By: Ormand Moore
This summer I participated in my first ICDL. My only experience with Kallion before ICDL was as a participant in a Circle led by Norman and centered on Jamie Raskin’s memoir Unthinkable. I knew these were the kinds of people I wanted to spend more time with – curious, reflective and thoughtful, lovers of books and ideas. Most importantly, my fellow Circle participants faced the world with optimism and a desire to do something good. I was delighted to find more folks like that at ICDL this summer.
I’m a high school teacher in North Carolina. I won’t lie – the past two years have been hard. Students are struggling emotionally, comfortable old routines feel dated, and many assumptions about the classroom hurt more than help. Teaching in 2022 feels topsy-turvy. So many changes have happened in all our lives – and in the world – that looking at your syllabus and asking, “what does any of this even mean?” feels reasonable. ICDL helped me out of this teaching cul-de-sac.

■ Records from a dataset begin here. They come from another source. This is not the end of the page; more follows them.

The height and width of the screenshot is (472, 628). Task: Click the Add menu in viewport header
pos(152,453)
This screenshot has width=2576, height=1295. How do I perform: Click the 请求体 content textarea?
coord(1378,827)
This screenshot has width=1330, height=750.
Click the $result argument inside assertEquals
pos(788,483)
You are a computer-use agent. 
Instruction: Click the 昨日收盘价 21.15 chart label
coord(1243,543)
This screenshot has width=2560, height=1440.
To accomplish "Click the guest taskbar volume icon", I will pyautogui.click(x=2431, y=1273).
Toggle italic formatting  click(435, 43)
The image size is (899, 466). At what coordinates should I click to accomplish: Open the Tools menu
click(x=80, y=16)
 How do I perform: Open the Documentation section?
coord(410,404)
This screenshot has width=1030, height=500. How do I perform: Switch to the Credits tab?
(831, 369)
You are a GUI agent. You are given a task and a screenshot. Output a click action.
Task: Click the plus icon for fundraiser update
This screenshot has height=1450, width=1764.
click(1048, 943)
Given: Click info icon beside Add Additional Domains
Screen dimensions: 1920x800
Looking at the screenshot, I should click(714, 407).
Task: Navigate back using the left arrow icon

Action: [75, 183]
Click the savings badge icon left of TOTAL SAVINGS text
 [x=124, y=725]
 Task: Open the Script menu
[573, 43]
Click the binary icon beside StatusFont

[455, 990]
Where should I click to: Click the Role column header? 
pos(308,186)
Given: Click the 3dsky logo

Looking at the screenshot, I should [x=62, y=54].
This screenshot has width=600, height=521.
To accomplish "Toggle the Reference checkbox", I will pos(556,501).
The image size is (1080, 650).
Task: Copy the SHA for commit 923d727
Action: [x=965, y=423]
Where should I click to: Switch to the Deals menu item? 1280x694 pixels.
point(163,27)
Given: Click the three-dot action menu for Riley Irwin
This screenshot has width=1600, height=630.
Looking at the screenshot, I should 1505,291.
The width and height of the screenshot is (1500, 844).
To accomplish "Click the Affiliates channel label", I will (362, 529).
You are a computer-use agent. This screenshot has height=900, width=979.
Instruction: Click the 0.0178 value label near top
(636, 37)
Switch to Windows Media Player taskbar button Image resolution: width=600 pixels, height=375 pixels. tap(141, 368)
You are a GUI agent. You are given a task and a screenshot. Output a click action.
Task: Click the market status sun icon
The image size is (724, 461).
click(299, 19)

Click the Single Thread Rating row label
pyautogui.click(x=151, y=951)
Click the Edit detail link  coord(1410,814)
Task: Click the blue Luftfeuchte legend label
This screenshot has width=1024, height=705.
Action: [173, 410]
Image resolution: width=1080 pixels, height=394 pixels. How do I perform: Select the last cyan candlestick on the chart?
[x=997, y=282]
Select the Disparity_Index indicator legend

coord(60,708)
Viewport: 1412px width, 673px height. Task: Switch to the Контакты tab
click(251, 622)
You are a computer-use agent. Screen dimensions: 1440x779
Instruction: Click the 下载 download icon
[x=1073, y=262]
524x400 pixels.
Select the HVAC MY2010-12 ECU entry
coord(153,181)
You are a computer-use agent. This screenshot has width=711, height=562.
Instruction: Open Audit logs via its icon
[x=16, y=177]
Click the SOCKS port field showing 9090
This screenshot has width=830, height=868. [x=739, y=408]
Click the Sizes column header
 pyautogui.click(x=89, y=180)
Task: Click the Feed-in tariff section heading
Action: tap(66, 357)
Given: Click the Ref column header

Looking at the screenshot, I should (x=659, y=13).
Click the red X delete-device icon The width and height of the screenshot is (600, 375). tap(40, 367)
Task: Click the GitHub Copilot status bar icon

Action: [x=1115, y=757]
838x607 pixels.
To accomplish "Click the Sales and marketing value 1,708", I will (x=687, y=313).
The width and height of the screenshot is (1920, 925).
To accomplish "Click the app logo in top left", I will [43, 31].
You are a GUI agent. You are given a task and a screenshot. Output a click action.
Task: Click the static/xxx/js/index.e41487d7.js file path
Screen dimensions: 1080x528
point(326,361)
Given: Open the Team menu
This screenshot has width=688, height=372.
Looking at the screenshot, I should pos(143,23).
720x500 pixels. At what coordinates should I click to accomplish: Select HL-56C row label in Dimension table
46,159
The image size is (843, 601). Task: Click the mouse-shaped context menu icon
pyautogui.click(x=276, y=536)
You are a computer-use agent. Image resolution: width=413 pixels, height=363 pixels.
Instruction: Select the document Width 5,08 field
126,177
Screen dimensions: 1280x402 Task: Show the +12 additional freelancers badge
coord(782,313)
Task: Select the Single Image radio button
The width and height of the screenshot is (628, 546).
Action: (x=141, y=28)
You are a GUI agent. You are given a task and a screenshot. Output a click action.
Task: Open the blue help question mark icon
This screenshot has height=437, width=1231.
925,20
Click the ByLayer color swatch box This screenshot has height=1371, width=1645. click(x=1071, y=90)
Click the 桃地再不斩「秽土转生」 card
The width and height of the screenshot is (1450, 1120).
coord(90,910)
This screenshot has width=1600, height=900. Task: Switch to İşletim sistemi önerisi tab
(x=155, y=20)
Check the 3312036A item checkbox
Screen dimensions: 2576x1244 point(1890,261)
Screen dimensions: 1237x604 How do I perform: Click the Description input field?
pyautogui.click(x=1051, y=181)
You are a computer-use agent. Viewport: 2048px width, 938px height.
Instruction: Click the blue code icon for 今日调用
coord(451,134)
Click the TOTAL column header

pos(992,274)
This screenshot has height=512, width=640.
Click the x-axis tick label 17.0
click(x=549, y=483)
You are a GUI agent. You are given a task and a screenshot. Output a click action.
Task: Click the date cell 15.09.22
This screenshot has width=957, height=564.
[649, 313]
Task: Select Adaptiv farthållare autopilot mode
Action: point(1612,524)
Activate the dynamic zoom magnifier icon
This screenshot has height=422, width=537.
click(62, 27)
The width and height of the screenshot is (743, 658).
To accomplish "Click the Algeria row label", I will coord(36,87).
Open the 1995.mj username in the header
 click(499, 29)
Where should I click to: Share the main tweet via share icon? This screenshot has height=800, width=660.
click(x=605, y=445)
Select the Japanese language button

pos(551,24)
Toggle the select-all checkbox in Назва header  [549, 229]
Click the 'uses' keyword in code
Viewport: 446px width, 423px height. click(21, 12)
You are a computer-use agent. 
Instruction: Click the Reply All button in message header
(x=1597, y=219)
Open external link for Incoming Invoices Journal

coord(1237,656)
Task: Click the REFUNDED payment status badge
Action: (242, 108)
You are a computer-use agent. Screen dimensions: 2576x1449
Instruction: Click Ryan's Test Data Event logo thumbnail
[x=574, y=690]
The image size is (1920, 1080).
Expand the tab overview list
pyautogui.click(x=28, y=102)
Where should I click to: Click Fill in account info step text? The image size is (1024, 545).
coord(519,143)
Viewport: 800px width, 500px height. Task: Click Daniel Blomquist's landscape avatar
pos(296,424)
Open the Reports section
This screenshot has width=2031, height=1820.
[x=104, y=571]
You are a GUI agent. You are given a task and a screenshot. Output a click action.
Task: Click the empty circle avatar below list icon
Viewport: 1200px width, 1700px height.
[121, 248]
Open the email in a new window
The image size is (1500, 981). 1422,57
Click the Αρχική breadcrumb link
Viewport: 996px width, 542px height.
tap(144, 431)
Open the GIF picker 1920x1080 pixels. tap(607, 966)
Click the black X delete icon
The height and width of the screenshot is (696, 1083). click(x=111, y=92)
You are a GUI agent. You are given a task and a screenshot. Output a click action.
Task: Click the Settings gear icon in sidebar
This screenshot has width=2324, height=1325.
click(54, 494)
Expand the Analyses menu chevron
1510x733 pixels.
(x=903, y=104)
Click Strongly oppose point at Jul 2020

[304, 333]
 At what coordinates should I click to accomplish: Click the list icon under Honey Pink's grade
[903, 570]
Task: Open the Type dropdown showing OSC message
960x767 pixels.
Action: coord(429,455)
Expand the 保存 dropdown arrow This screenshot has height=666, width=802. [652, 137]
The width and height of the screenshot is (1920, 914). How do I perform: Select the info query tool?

My favorite ICDL sessions got me excited about you can do with texts. When uninspired, I treat my American Studies syllabus as a bucket-filling tool. There’s a set of ideas, events, themes, and texts I imagine my students have to know, and I’ll poor all that into their minds. Several thrilling discussions in ICDL shook me out of that mindset and into the more inspired notion that a well-chosen text can be the occasion for sparks to fly, and for thoughts to arise from students that surprise even them. My first workshop of the week, called “Democracy on Trial” and led by Irene Morrison-Moncure, centered on the Orestia and Julius Caesar. Dr. Morrison-Moncure encouraged us to use these plays as tools for thinking about democracy, not texts to scan for answers to our current dilemmas. Another splendid seminar led by John Esposito used a very short passage from the Aeneid to help us conceptualize the complexities inherent in being a leader and a human being. In a standout seminar led by Ashleigh Coren about the conflict between Ida B. Wells and Frances Willard, we came to realize how failures in leadership can result from failures in moral courage and vision. These and other excellent seminars were led by knowledgeable people who presented the texts or historical events as dramatizations of complex and insoluble human dilemmas, relevant, even after thousands of years, because they are revealing about human nature. In each case, the seminars sparked lively and interesting discussion among the participants.
ICDL wasn’t about plucking from ancient texts the answers to US democracy’s problems. Instead, people came to practice how to think, act, and lead when things get hard. And things are hard right now – not just teaching, but keeping faith in our democracy. I am thankful to ICDL for highlighting that democracy is a project that we do together, and that the project involves creative leadership, deep reflection, and joy. The most interesting ideas in a classroom or seminar aren’t handed down, but arise collaboratively and can’t be foreseen by the instructor or students. I loved this year’s ICDL for cultivating that democratic spirit in the seminars. I am inspired to leap into this academic year and see what my students and I can accomplish together.